Abstract

This article was written on the basis of interviews with 22 Afro-Brazilian activist women. It uses research on their trajectories to show how, as political subjects, they have used inequalities based on class, race, gender, and sexuality as instruments for the construction of an identity as activists in Black women’s movements and for building the movement as a place for protagonism and for experiences that successfully challenge the powers that be. Furthermore, the article explores Brazilian feminist discourse, as it is recreated through the specific demands of Black women. The concept of feminism was first appropriated on Brazilian soil by educated white middle-class women who, in the process, built a particular history in which poor and Black women found little room to express their needs. Black women have been developing a critique of this appropriation since the initial debates on this issue began in the 1970s and 1980s.
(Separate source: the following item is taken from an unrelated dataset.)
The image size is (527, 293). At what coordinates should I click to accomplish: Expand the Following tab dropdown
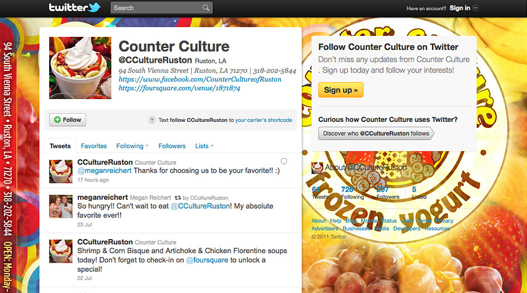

They have pointed to the inadequacy of a certain feminism that is based on European and U.S. theories and which starts from the experiences of white women to interpret those of Black women, thereby neglecting the determinants of class and race. On the other hand, the elements that are mobilized to provide a basis for the critique of white feminism make it hard for Black women activists to work more closely with white feminists in a unified movement. Nonetheless, the premises of a conception that promotes the emancipation of women are shared, appropriated, and reworked in order to understand Black women’s reality. Thus, Brazilian Black women have built their political autonomy—that is, their ability to read and interpret reality—coming up with their own version of feminist thought based on the concrete and historical experiences of Black women, as they run counter to the established order and are nourished by a Black African cosmovision or point of view, constitutive of Afro-Brazilian civilizational values. The latter elements form the basis for their thought, supplying thematic content and an epistemological perspective that promote a politics for decolonizing knowledge. This signifies methodological detachment from dominant perspectives, enabling them to examine history from the point of view of Afro-Brazilian women, who have historically been excluded from what has been referred to as “hegemonic knowledge.”